Day 2 - Friday 6th March

11.00: Kirkcudbright Poetry Group: Hexameter

Venue: Kirkcudbright Parish Hall, 8 St Mary St, Kirkcudbright DG6 4AQ

Robin Leiper, Alexandra Monlaur, John Priestley, Peter Roberts, David Mark Williams and Annie Wright. Hexameter is a collective of six poets whose work reflects the diversity of interests of the individual members. They will be launching their first group anthology.

2.30pm: The Diary of Lies: the New Shona Sandison Mystery

Venue: Kirkcudbright Parish Hall, 8 St Mary St, Kirkcudbright DG6 4AQ

Philip Miller is an ex-journalist turned civil servant whose third novel featuring Edinburgh-based investigative reporter Shona Sandison - The Diary of Lies – delves into an insidious conspiracy within the UK’s most powerful institutions. Philip’s previous best-selling Shona novels are noted for their ‘striking prose and lovable characters’ and relevant contemporary settings.

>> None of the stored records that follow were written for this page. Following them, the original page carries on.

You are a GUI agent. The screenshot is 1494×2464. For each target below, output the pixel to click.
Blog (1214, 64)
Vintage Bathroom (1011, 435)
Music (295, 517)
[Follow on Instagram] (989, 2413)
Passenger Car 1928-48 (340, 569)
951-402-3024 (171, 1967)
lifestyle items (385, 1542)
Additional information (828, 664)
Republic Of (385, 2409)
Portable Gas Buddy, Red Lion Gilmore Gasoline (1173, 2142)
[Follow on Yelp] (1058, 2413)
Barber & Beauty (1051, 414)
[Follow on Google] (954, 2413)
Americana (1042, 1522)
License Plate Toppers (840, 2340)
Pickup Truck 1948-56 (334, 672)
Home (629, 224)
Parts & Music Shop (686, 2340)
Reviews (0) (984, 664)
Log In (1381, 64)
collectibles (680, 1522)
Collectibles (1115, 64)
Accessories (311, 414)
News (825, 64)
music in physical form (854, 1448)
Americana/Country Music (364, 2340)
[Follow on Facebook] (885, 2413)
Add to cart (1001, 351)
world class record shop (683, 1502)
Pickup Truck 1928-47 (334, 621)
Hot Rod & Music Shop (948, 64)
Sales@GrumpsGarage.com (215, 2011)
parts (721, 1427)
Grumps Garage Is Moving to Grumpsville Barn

Philip Miller grew up in Durham and lives in Edinburgh. An award-winning journalist for twenty years, he is now a civil servant. His previous novels include The Blue Horse, All the Galaxies, The Goldenacre and The Hollow Tree and his first poetry collection Blame Yourself. 

5.00pm: How listening to the radio transformed home life

Venue: Kirkcudbright Parish Hall, 8 St Mary St, Kirkcudbright DG6 4AQ

Ex-BBC producer Beaty Rubens’ study of the power of radio in in 20th century Britain is ‘full of fascinating and often poignant detail’ according to The Guardian. In 1928 a “clerk in a provincial city” wrote to the BBC to say “how much wireless means to me and thousands of the same sort. It’s a real magic carpet.” Beaty will remind us why, almost 100 years later, this still matters.

For 35 years Beaty Rubens was an award-winning BBC Radio producer, making arts and documentary programmes and collaborating with great cultural figures such as Lyse Doucet, Michael Morpurgo, Mary Beard and James Naughtie. In 2025 she curated a major exhibition for the Bodleian Library in Oxford, called Listen In: How Radio Changed the Home, and published a book with the same name.

7.00pm: Capturing the Bard

Venue: Kirkcudbright Parish Hall, 8 St Mary St, Kirkcudbright DG6 4AQ

Robert Burns is a legend: the Scottish Bard celebrated in his homeland, across the world and through the ages. Burns has defined Scotland, its radical traditions, egalitarianism and challenging those in authority. Join award-winning poet and biographer Robert Crawford, author of the acclaimed biography The Bard, as he talks about trying to capture the life of Scotland's national poet.

Robert Crawford is an academic at St Andrews University, writer, poet and authority on culture and history relating to Scotland and further afield. He has published widely including the award-winning Scotland’s Books: The Penguin Guide to Scottish Literature, an analysis of the relationship of Glasgow and Edinburgh and a biography of T.S. Eliot.